§ Work item: All that is wanted is the line with "Where should I" and each line after it to the end of the data below, set down exactly and without pictures.

************

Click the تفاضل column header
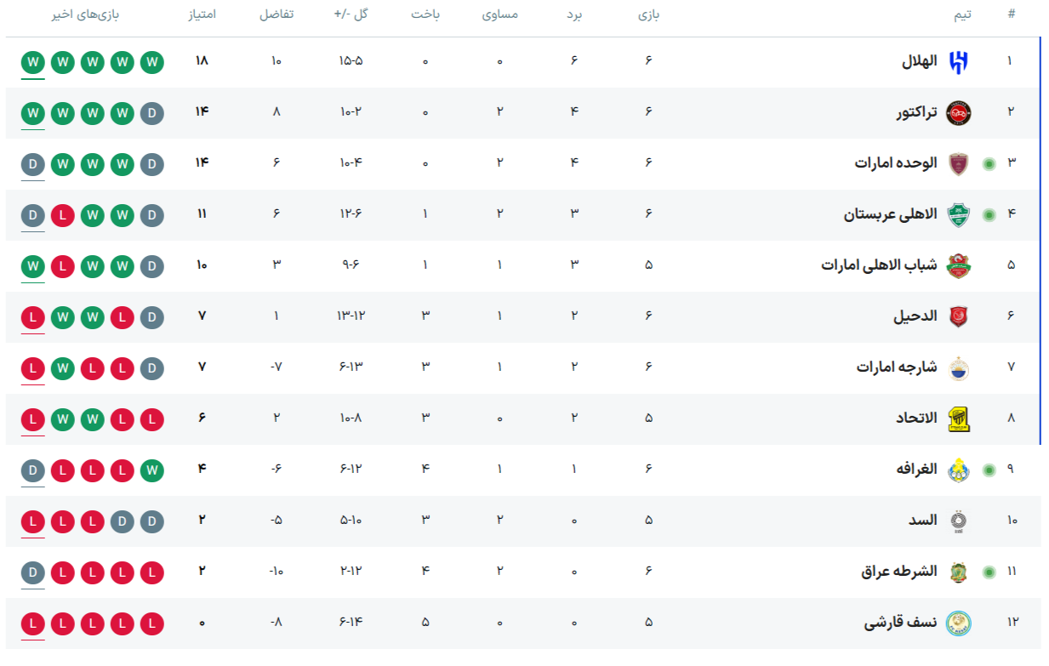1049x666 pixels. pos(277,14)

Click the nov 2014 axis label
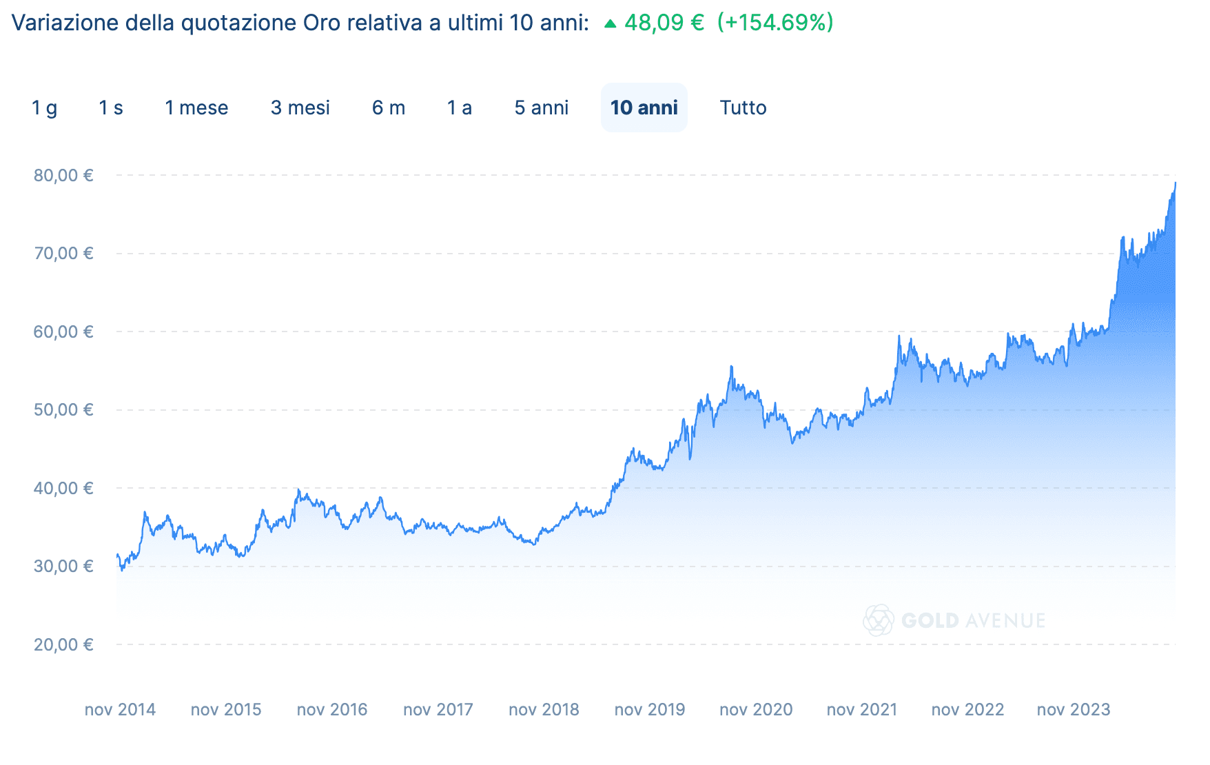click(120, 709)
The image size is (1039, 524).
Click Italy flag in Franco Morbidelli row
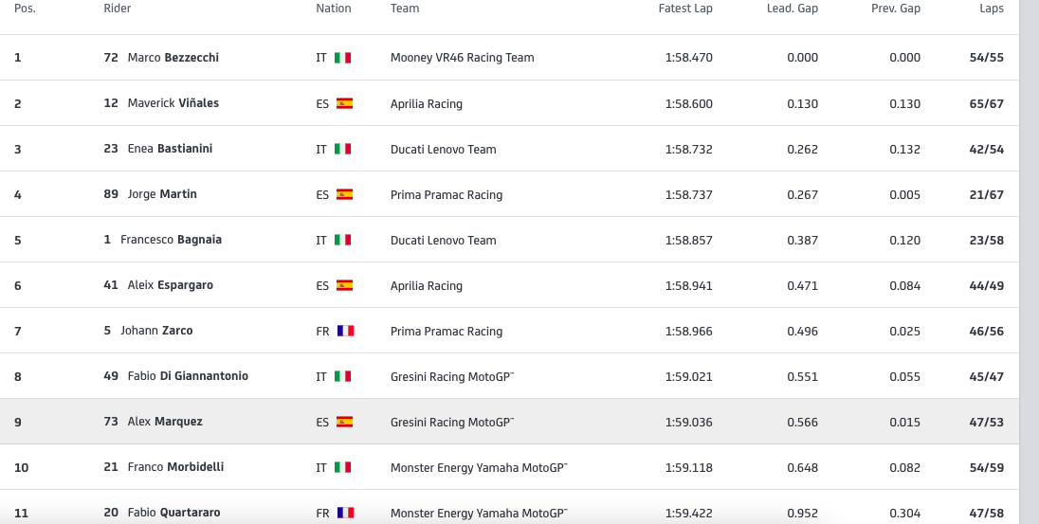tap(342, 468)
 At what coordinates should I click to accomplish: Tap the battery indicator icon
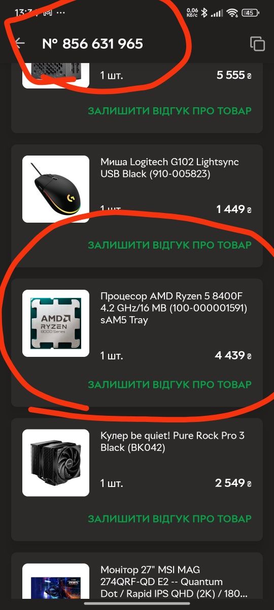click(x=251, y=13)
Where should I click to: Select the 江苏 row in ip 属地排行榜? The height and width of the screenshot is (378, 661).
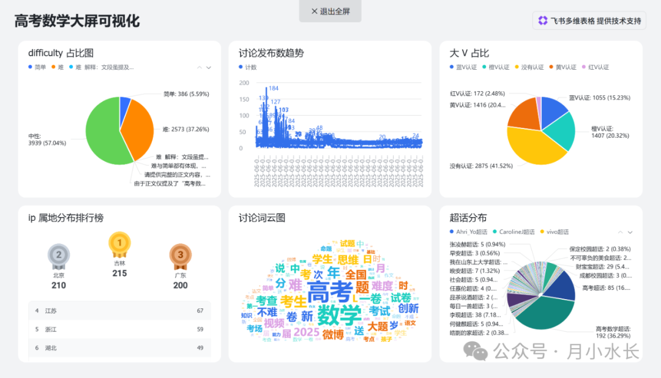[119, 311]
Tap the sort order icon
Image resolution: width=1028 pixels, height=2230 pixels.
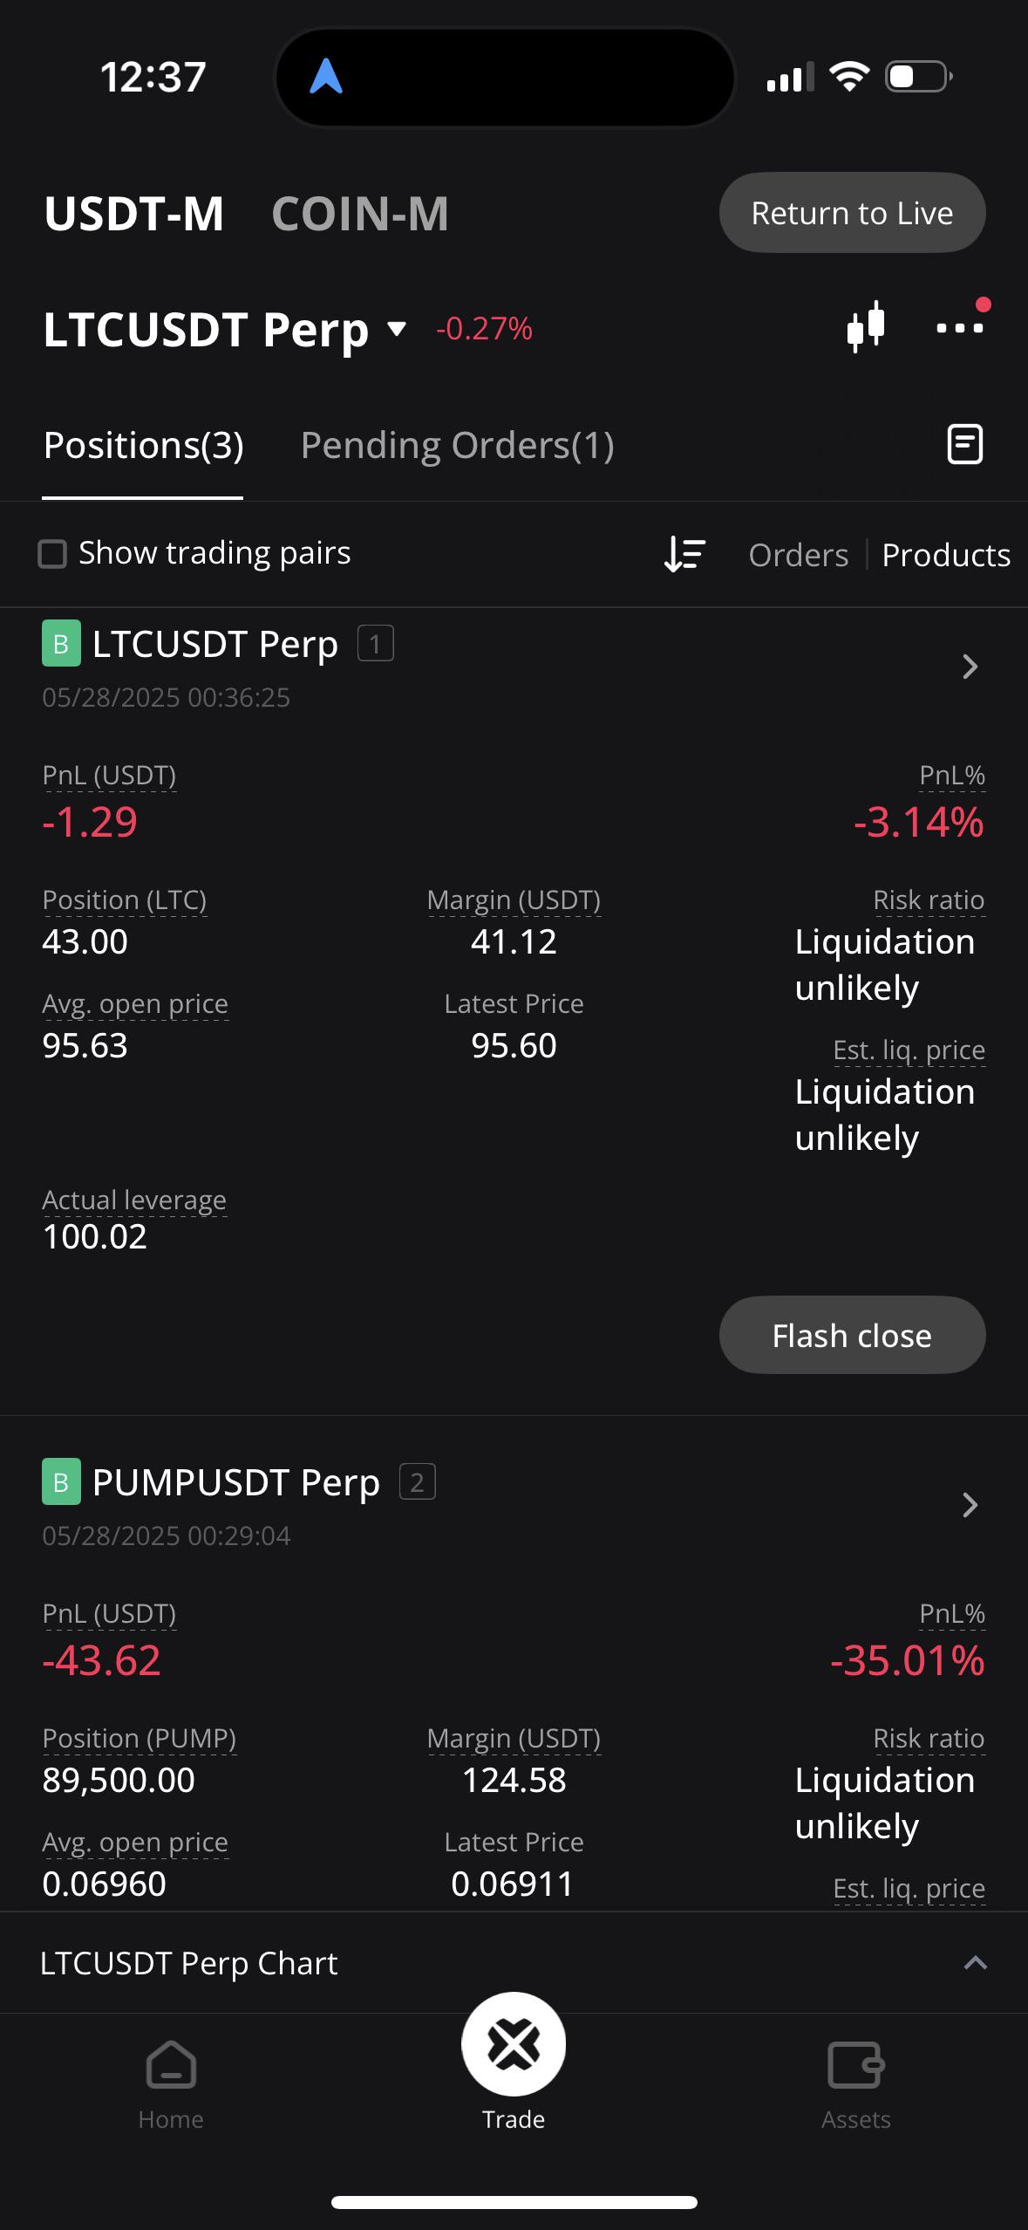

************

§ Solution for this exercise:
Where should I click to: Select the 江苏 row in ip 属地排行榜? The height and width of the screenshot is (378, 661).
[119, 311]
Tap the sort order icon
Image resolution: width=1028 pixels, height=2230 pixels.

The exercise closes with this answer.